Information shown:
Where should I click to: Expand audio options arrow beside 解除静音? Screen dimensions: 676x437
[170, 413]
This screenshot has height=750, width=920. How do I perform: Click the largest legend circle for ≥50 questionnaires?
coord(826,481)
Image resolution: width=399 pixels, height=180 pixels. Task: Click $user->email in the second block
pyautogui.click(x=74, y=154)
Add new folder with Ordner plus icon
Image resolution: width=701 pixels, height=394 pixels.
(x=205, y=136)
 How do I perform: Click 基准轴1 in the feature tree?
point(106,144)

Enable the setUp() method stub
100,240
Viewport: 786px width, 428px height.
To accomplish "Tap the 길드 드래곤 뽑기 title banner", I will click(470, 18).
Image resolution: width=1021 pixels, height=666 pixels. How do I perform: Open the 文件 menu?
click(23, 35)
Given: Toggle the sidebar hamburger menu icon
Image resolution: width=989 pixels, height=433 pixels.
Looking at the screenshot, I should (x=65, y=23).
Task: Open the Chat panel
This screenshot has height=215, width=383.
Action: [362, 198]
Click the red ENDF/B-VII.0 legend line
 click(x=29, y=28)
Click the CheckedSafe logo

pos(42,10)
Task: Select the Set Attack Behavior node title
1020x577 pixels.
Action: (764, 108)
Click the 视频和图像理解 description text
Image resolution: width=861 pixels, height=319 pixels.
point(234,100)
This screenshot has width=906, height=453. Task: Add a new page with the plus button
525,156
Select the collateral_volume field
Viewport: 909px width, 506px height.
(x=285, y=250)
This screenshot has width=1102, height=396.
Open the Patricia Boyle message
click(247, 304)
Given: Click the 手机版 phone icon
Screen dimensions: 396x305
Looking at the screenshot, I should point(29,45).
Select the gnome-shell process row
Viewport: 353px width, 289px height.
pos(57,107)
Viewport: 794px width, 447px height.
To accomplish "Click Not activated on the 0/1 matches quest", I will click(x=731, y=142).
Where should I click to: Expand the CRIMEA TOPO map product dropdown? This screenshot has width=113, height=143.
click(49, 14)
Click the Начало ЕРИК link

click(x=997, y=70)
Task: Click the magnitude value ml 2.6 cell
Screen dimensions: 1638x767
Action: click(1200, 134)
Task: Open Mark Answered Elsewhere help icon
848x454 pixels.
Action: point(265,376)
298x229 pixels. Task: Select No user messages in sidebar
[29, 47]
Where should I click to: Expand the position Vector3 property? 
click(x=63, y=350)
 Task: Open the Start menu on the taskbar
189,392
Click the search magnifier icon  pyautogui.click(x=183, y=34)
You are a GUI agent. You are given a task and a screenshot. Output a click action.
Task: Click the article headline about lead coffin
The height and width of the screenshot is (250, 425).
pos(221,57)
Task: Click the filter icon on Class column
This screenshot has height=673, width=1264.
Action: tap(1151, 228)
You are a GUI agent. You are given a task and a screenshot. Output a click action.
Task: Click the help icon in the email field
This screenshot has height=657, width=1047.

Exercise objective: Gather each line of the listing that holds the string "help".

Response:
Task: Open Mark Answered Elsewhere help icon
Task: Click the help icon in the email field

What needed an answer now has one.